**ASSIGNED TASK**
Please write out all of the records below exactly as they appear.

(Entries taken from a collection)
-- -- --
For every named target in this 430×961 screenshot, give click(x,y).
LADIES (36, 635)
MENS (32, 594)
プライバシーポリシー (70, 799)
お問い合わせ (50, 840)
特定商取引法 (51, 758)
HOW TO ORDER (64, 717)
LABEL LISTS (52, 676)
-- -- --
**OUTPUT FOR THIS EXERCISE**
For every named target in this 430×961 screenshot, give click(x,y).
LADIES (36, 635)
MENS (32, 594)
プライバシーポリシー (70, 799)
お問い合わせ (50, 840)
特定商取引法 (51, 758)
HOW TO ORDER (64, 717)
LABEL LISTS (52, 676)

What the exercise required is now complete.